- Theatrical release poster
- Directed by: Cyril Dion Mélanie Laurent
- Written by: Cyril Dion
- Produced by: Bruno Levy
- Cinematography: Alexandre Léglise
- Edited by: Sandie Bompar
- Music by: Fredrika Stahl
- Production companies: Move Movie Mars Films Mely Productions France 2 Cinéma
- Distributed by: Mars Distribution
- Release dates: 11 November 2015 (Sarlat Film Festival); 2 December 2015 (France);
- Running time: 118 minutes
- Country: France
- Language: French
- Box office: $11.3 million

= Tomorrow (2015 film) =

Tomorrow (Demain) is a 2015 French documentary film directed by Cyril Dion and Mélanie Laurent. Faced with a future that scientists say is a great cause for concern, the film has the distinction of not giving in to catastrophism. Optimistically, it identifies initiatives that have been proven themselves in ten countries as examples of solutions to environmental and social challenges of the twenty-first century in agriculture, energy, economy, education and governance.
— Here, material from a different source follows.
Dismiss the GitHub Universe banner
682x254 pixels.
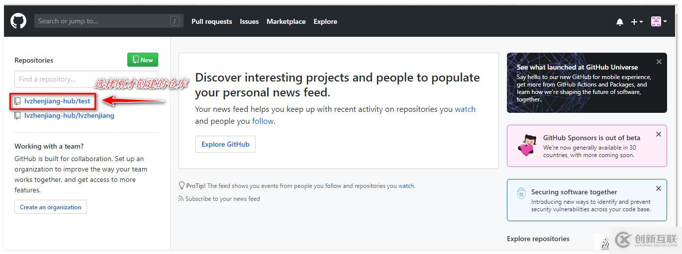tap(659, 62)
Tomorrow exceeded a million entries in France. It won the 2016 César Award for Best Documentary Film and was distributed in 27 countries.

== Description ==

The film is organised in five chapters:
- Agriculture
- Energy
- Economy
- Democracy
- Education

== Production ==

=== Funding ===
Tomorrows production team fell short in funding. On 27 May 2014, the team launched crowdfunding activities on the internet platform KissKissBankBank with the objective of gathering 200,000 Euro to finance the film and fund the rental of shooting equipment. Two months later on 26 July the team had raised 444,390 Euro, more than a quarter of the budget of the film, with the help of 10,266 contributors.

=== Contributors ===

Initiatives taking place in France (including Réunion), Finland, Denmark, Belgium, India, the United Kingdom, the United States, Switzerland, Sweden and Iceland are shown. People appearing in the film include:

- Cyril Dion (director)
- Mélanie Laurent (director)
- Pierre Rabhi (writer and environmental activist)
- Vandana Shiva (writer and environmental activist)
- Jeremy Rifkin (foresighter)
- Anthony Barnosky (University of California, Berkeley)
- Elizabeth Hadly (Stanford University)
- Éric Scotto (head of Akuo Energy, renewable energy producer)
- Olivier De Schutter (United Nations Special Rapporteur)
- Emmanuel Druon (Pocheco)
- Jan Gehl (architect and urban planner)
- Nick Green (Incredible Farm)
- Mary Clear (Incredible Edible, Todmorden)
- Perrine et Charles Hervé-Gruyer (organic farmers)
- Rob Hopkins (Transition Towns and Totnes pound)
- Bernard Lietaer (economist)
- Michelle Long (Business Alliance for Local Living Economies)
- Kari Louhivuori (Kirkkojärvi Comprehensive School of Espoo)
- Elango Rangaswamy (model village of Kuthambakkam, India)
- Robert Reed (Recology)
- Thierry Salomon (negawatt power)
- David Van Reybrouck
- Malik Yakini (Detroit Black Community Food Security Network)
- Hervé Dubois (WIR Bank)

== Analysis ==

Unlike other documentary films that focus on the cause of global environmental imbalances and their negative consequences (such as Le syndrome du Titanic, The Eleventh Hour, An Inconvenient Truth, That Should Not Be: Our Children Will Accuse Us and Home), Tomorrow offers a constructive approach (similar to Solutions locales pour un désordre global) putting forward solutions to environmental problems facing mankind.

== Accolades ==

| Award / Film Festival | Category | Recipients and nominees | Result |
|---|---|---|---|
| César Awards | Best Documentary Film |  | Won |
| Lumière Awards | Best Documentary |  | Nominated |
| COLCOA French Film Festival | Best Documentary |  | Won |

== Impact ==
The film was shown at COP 21, European Parliament, UN and at every school in Brussels by the Brussels Minister of the Environment. More than 700 projects related to the initiatives described in the film were launched in late 2016. The film has attracted a passion for alternative forms of consumption and participation in the society it presents. The co-director Cyril Dion has since been using the film's success to support the mouvement Colibris (Hummingbird movement), a group looking forward to change modern lifestyle, e.g. during the French presidential campaign of 2017.